Friday, 27 July 2018

Thomas Hardy's Wessex: Lulworth Cove


Finally, on my third trip to Thomas Hardy's Wessex, I got to see Lulworth Cove. 

After setting our tents up on a campsite at Wool, we managed to catch the last bus (at teatime) to Lulworth Cove.  We were obviously not disappointed by what we found there:


Lulworth Cove was important to visit for me, because of its Thomas Hardy significance:  being the place where Sergeant Troy disappears and is feared to have drowned in 'Far from the Madding Crowd'; and where Cytherea and Owen Graye visit on a paddle steamer trip from Budmouth (Weymouth) in 'Desperate Remedies'.

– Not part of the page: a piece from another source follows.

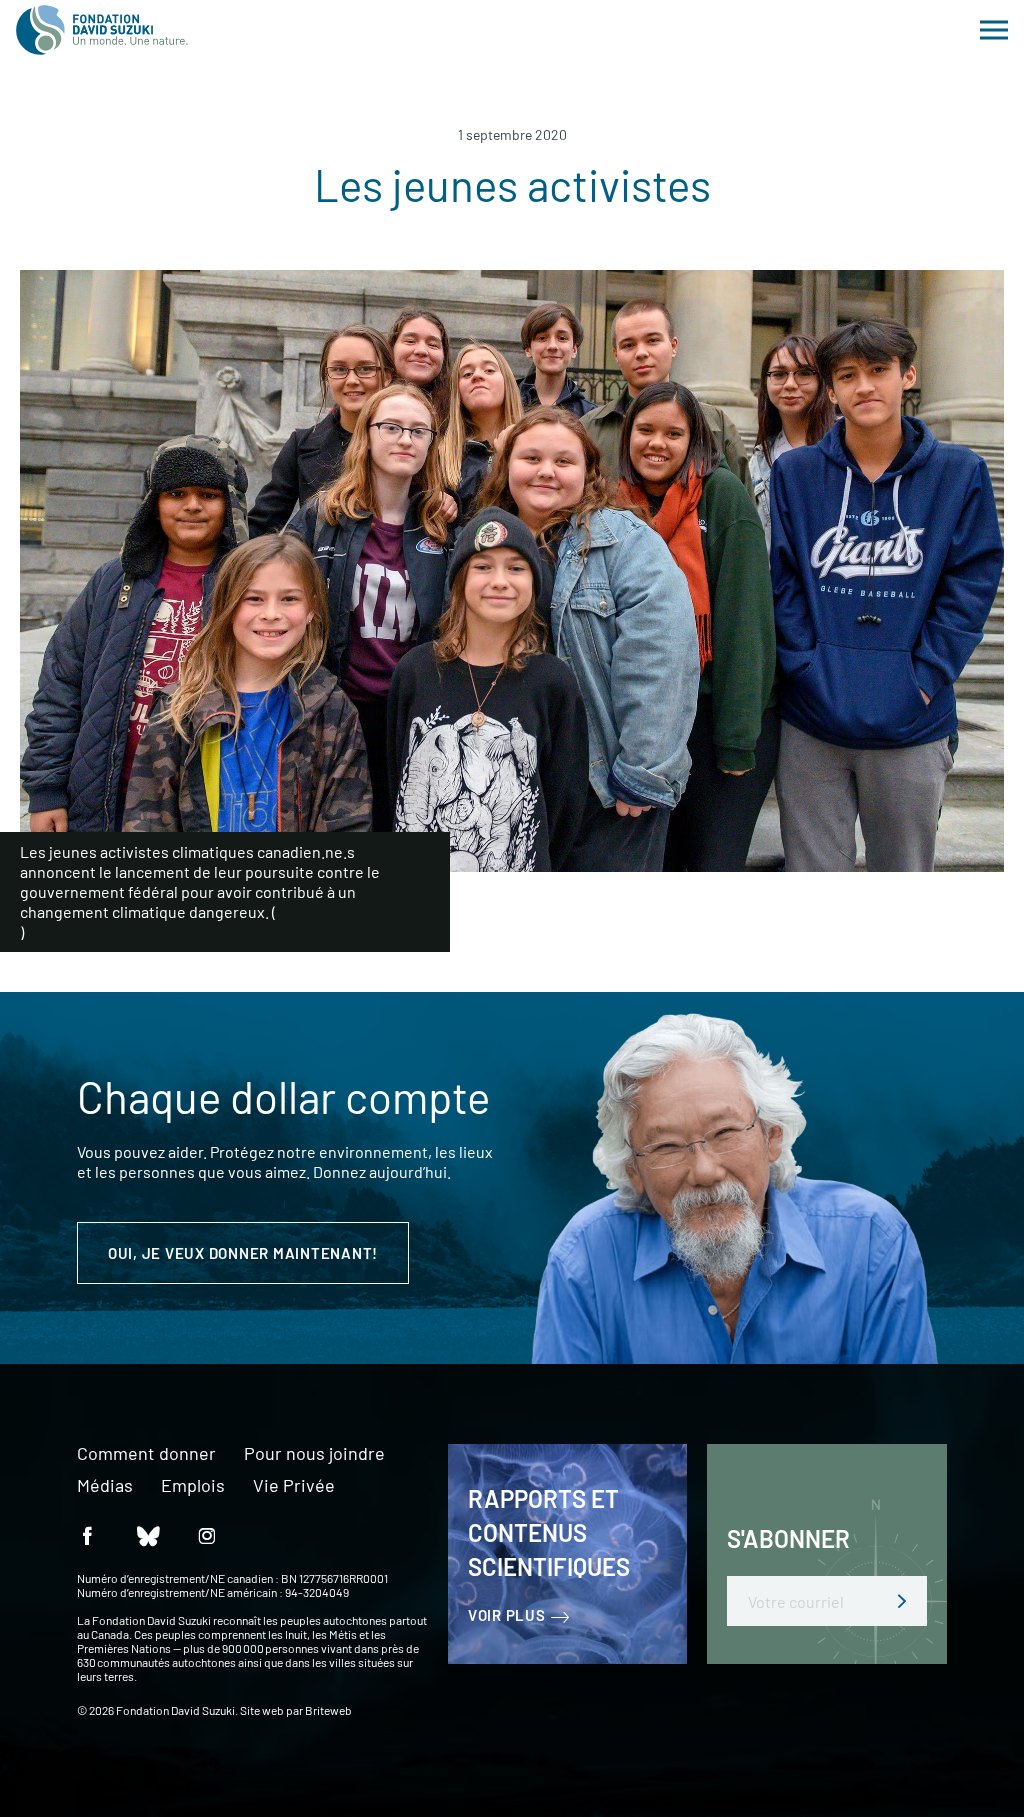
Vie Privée (294, 1486)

In 'The Hardy Way', Margaret Marande (2015: 36) reveals that Hardy and his sister Mary visited Lulworth Cove on a paddle steamer from Weymouth in 1868 and that such excursions continued until 1955.

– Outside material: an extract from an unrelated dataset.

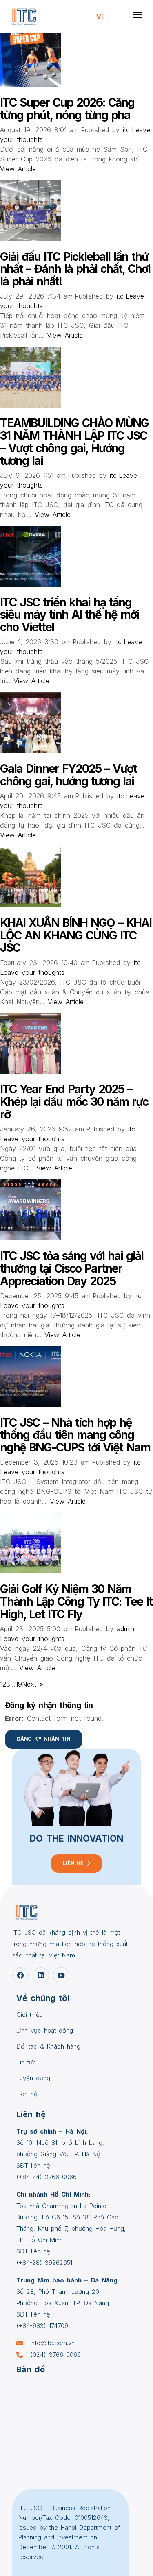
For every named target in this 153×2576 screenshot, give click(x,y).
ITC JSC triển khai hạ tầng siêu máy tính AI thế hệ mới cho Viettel (69, 614)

It's a real pity that the Weymouth-Lulworth Cove paddle steamer excursions stopped, but I can almost imagine them in the shot below:


We got our best views of Lulworth Cove during the long, steep ascent towards Durdle Door:


Margaret Marande (2015: 36) also reveals that Lulworth Cove is the setting for one of Hardy's best short stories, 'The Distracted Preacher' in 'Wessex Tales', as it is a "landing point for contraband where Lizzy Newberry and the reluctant young Methodist minister, Stockdale help the smugglers land tubs of brandy".